• RSS Tulisan Terbaru

    • Sebuah galat telah terjadi; umpan tersebut kemungkinan sedang anjlok. Coba lagi nanti.

Pendiri Tarikat Qadiriyah

Qadiriyah adalah nama tarekat yang diambil dari nama pendirinya, yaitu Abdul Qadir Jilani, yang terkenal dengan sebutan Syaikh ‘Abd al-Qadir Jilani al-ghawsts atau quthb al-awliya’. Tarekat ini menempati posisi yang amat penting dalam sejarah spiritualitas Islam kerena tidak saja sebagai pelopor lahirnya organisasi tarekat, tetapi juga cikal bakal munculnya berbagai cabang tarekat di dunia Islam. Dia dipandang sebagai sosok ideal dalam keunggulan dan pencerahan spiritual. Namun, generasi selanjutnya mengembangkan sekian banyak legenda yang berkisar pada aktivitas spiritualnya, sehingga muncul berbagai kisah ajaib tentang dirinya.

Syaikh ‘Abd al-Qadir lahir di desa Naif kota Gilan tahun 470/1077, yaitu wilayah yang terletak 10 km timur laut Baghdad. Ibunya seorang yang shalehah bernama Fhatimah binti ‘Abdullah al-shama’ial al-Husayni, ketika melahirkan Syaikh ‘Abd al-Qadir Jilani ibunya berumur 60 tahun, suatu kelahiran yang tidak lazim bagi wanita yang seumurnya. Ayahnya bernama Abu Shalih, Yang jauh sebelum kelahirannya ia bermimpi bertemu dengan Nabi Muhammad SAW, yang diiringi oleh para sahabat, imam Mujahidin dan wali. Nabi Muhammad berkata, “Wahai Abu Shalih, Allah akan memberi anak laki-laki, anak itu kelak akan mendapat pangkat yang tinggi dalam kewalian sebagaimana halnya aku mendapat pangkat tertinggi dalam kenabian dan kerasulan”.[1] Ayahnya meninggal pada saat usianya masih teramat belia, sehingga dia dibesrkan dan diasuh oleh kakeknya.[2]

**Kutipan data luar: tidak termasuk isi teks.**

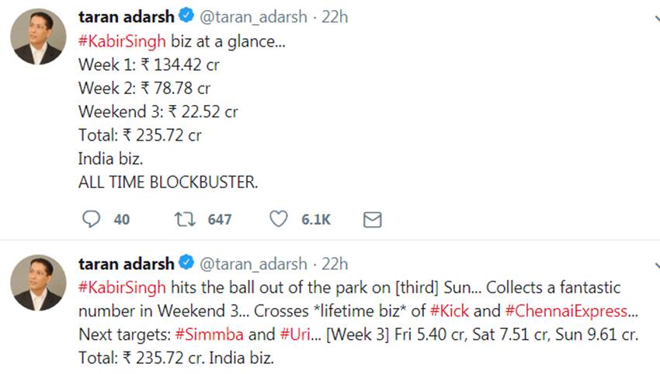Viewport: 660px width, 374px height.
Task: Retweet the Kabir Singh biz glance tweet
Action: click(186, 220)
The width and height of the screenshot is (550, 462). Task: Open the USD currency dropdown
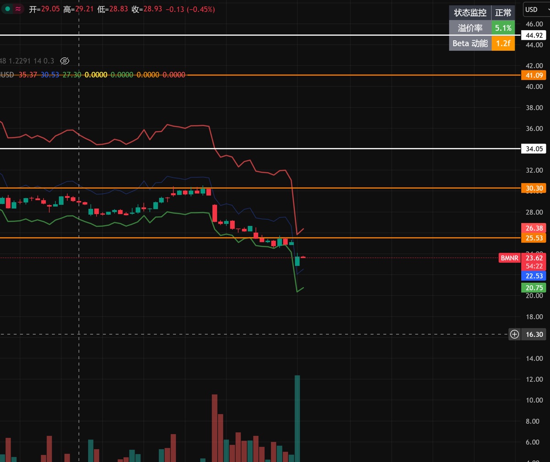point(536,10)
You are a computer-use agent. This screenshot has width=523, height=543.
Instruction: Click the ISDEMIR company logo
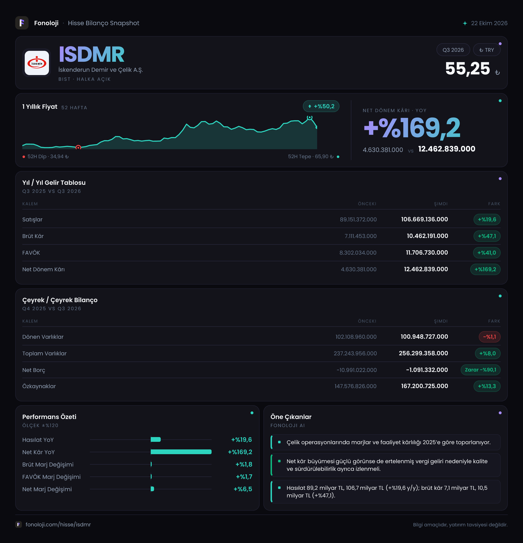[x=37, y=63]
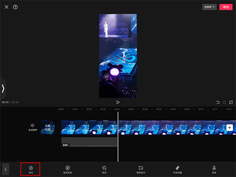Mute original clip sound (关闭原声)
Screen dimensions: 236x177
pos(33,127)
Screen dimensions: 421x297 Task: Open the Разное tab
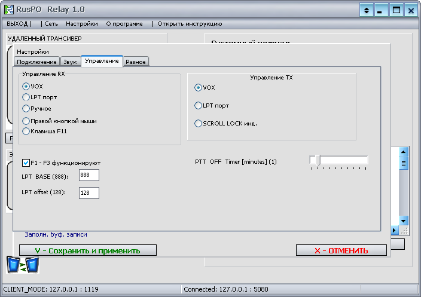pos(136,62)
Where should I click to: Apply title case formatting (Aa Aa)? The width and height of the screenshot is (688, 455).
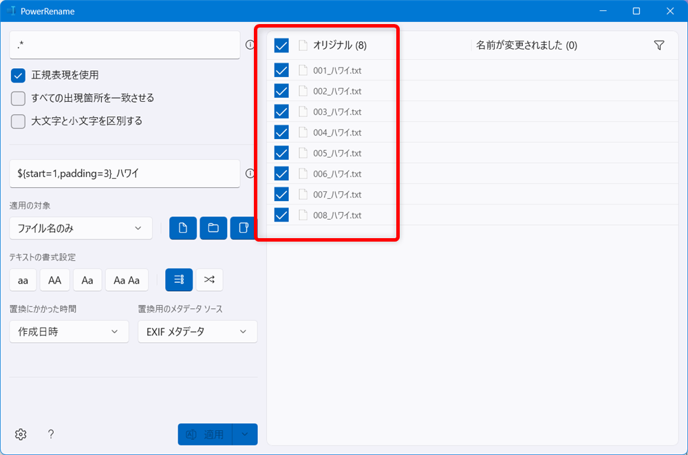tap(127, 279)
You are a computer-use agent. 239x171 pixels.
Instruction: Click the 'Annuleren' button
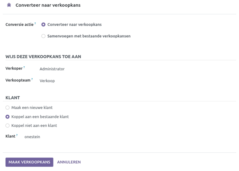point(69,162)
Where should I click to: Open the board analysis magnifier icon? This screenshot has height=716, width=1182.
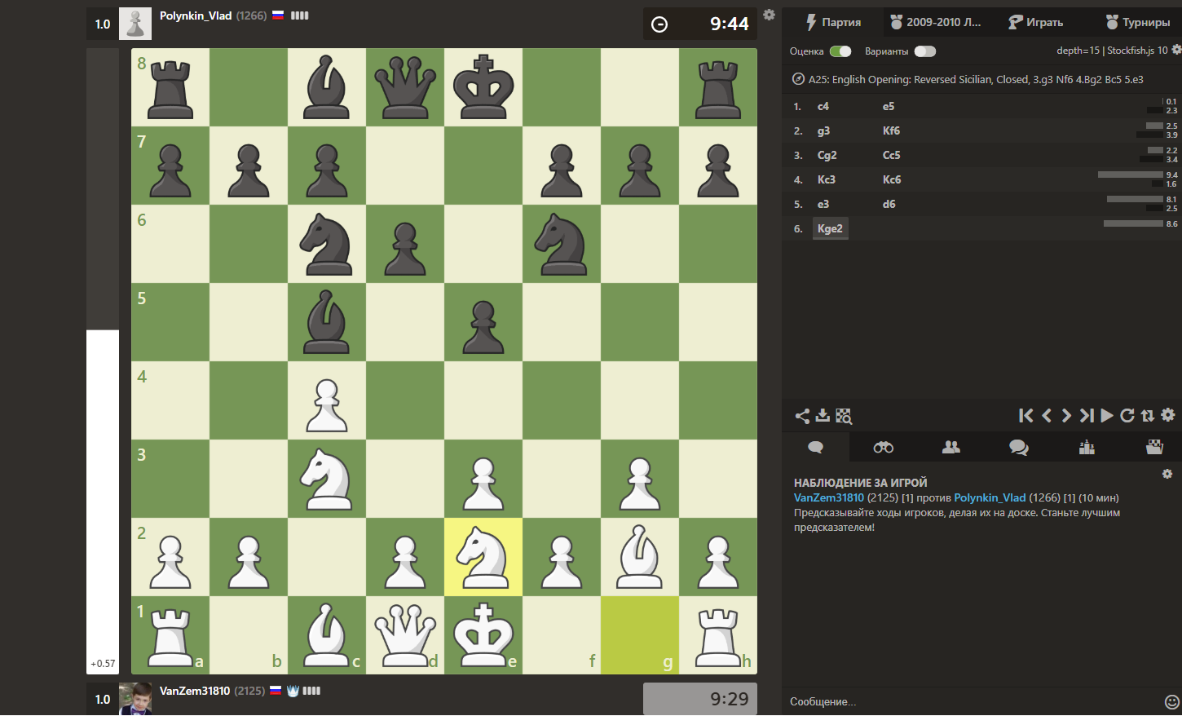(x=844, y=416)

Syaikh ‘Abd al-Qadir meninggal di Baghdad pada tahun 561/1166. Makamnya sejak dulu  hingga sekarang tetap diziarahi khalayak ramai, dari segala penjuru dunia Islam. Di kalangan kaum sufi Syaikh ‘Abd al-Qadir diakui sebagai sosok yang menempati hierarki misstik yang tertinggi  (al-Ghawts al-A’zham), yang menduduki tingkat kewalian yang tertinggi. Dalam kepercayaan rakyat, Syaikh ‘Abd al-Qadir adalah wali terbesar, yang diberikan wewenang untuk menolong manusia lain dalam bahaya. Lebih daripada itu semua wali lain, Syaikh ‘Abd al-Qadir dikagumi dan dicintai rakyat, dimana-mana orang tua menceritakan riwayat tentang kekeramatannya kepada anak-anak mereka dan hampir setiap upacara keagamaan tradisional, orang menghadiahkan al-Fatihah kepadanya.[3]

Nama lengkap dan silsilah Syaikh ‘Abd al-Qadir  sampai ke Nabi Muhammad SAW. adalah Abu Muhammad ‘Abd al-Qadir Jilani ibn Abi Shalih ibn Musa ibn Janki Dusat (Janka Dusat) ibn Abi Abdillah ibn Yahya al-Zahid ibn Muhammad ibn Dawud ibn Musa ibn ‘Abd Allah al-Mahdi ibn Hasan al-Musanna ibn Hasan al-Sibthi ibn ‘Ali ibn Abi Thalib dan Fatimah al-Zahra al-Batul binti rasulullah SAW.[4] silsilah ini amat penting artinya dalam tradisi tarekat kerena ‘darah biru’ spiritual harus bersambung sampai kepada Nabi Muhammad SAW. disamping itu sambungnya silsilah nasab menjadi indikator bahwa tarekat ini adalah mu`tabarah.


[1] M. Hilman anshary, (ed), resonansi Spiritual Wali Quthub Syekh Abdul Qadir al-Jailani, (Jakarta: Kalam Mulia, 2004) ,h. 3.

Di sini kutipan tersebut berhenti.